### SET PROBLEM
Copy down each of the following entries word for word, keeping every line unchanged.

### DATA IN THIS EXERCISE
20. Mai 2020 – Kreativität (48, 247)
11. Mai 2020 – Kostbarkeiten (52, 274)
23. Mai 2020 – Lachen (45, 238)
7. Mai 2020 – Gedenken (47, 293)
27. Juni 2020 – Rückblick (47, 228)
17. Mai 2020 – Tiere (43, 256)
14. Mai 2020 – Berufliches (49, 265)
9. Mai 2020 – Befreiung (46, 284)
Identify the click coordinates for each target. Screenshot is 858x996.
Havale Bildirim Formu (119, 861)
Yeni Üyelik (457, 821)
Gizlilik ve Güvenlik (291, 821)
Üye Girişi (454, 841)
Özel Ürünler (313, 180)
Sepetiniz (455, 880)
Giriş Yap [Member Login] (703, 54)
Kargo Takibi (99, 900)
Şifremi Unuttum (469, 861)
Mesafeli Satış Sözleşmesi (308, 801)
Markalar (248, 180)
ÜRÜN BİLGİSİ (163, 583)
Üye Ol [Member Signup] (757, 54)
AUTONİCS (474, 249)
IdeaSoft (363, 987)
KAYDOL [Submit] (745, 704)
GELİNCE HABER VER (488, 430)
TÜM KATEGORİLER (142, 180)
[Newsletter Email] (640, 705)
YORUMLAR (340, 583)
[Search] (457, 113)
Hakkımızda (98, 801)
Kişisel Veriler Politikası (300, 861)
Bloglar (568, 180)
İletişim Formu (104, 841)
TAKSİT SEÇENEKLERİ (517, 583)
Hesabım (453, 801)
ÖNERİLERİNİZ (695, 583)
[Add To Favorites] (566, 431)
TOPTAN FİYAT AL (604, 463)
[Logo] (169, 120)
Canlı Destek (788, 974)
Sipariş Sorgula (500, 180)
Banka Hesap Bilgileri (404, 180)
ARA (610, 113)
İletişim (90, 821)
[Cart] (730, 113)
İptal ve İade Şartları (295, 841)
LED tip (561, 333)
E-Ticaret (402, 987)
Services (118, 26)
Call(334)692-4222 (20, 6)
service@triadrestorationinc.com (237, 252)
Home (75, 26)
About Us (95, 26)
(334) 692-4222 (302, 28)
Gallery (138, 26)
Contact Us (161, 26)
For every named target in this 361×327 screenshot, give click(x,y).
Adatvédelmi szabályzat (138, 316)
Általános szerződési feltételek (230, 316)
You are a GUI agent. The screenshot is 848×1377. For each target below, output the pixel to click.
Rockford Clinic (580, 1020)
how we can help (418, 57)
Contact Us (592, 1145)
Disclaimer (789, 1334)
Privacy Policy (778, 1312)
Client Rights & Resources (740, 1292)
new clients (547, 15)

### RESULT OF THE TASK
20. Mai 2020 – Kreativität (48, 247)
11. Mai 2020 – Kostbarkeiten (52, 274)
23. Mai 2020 – Lachen (45, 238)
7. Mai 2020 – Gedenken (47, 293)
27. Juni 2020 – Rückblick (47, 228)
17. Mai 2020 – Tiere (43, 256)
14. Mai 2020 – Berufliches (49, 265)
9. Mai 2020 – Befreiung (46, 284)
Identify the click coordinates for each target. Screenshot is 858x996.
Havale Bildirim Formu (119, 861)
Yeni Üyelik (457, 821)
Gizlilik ve Güvenlik (291, 821)
Üye Girişi (454, 841)
Özel Ürünler (313, 180)
Sepetiniz (455, 880)
Giriş Yap [Member Login] (703, 54)
Kargo Takibi (99, 900)
Şifremi Unuttum (469, 861)
Mesafeli Satış Sözleşmesi (308, 801)
Markalar (248, 180)
ÜRÜN BİLGİSİ (163, 583)
Üye Ol [Member Signup] (757, 54)
AUTONİCS (474, 249)
IdeaSoft (363, 987)
KAYDOL [Submit] (745, 704)
GELİNCE HABER VER (488, 430)
TÜM KATEGORİLER (142, 180)
[Newsletter Email] (640, 705)
YORUMLAR (340, 583)
[Search] (457, 113)
Hakkımızda (98, 801)
Kişisel Veriler Politikası (300, 861)
Bloglar (568, 180)
İletişim Formu (104, 841)
TAKSİT SEÇENEKLERİ (517, 583)
Hesabım (453, 801)
ÖNERİLERİNİZ (695, 583)
[Add To Favorites] (566, 431)
TOPTAN FİYAT AL (604, 463)
[Logo] (169, 120)
Canlı Destek (788, 974)
Sipariş Sorgula (500, 180)
Banka Hesap Bilgileri (404, 180)
ARA (610, 113)
İletişim (90, 821)
[Cart] (730, 113)
İptal ve İade Şartları (295, 841)
LED tip (561, 333)
E-Ticaret (402, 987)
Services (118, 26)
Call(334)692-4222 (20, 6)
service@triadrestorationinc.com (237, 252)
Home (75, 26)
About Us (95, 26)
(334) 692-4222 (302, 28)
Gallery (138, 26)
Contact Us (161, 26)
For every named target in this 361×327 screenshot, give click(x,y).
Adatvédelmi szabályzat (138, 316)
Általános szerződési feltételek (230, 316)
You are a GUI agent. The screenshot is 848×1377. For each target below, output the pixel to click.
Rockford Clinic (580, 1020)
how we can help (418, 57)
Contact Us (592, 1145)
Disclaimer (789, 1334)
Privacy Policy (778, 1312)
Client Rights & Resources (740, 1292)
new clients (547, 15)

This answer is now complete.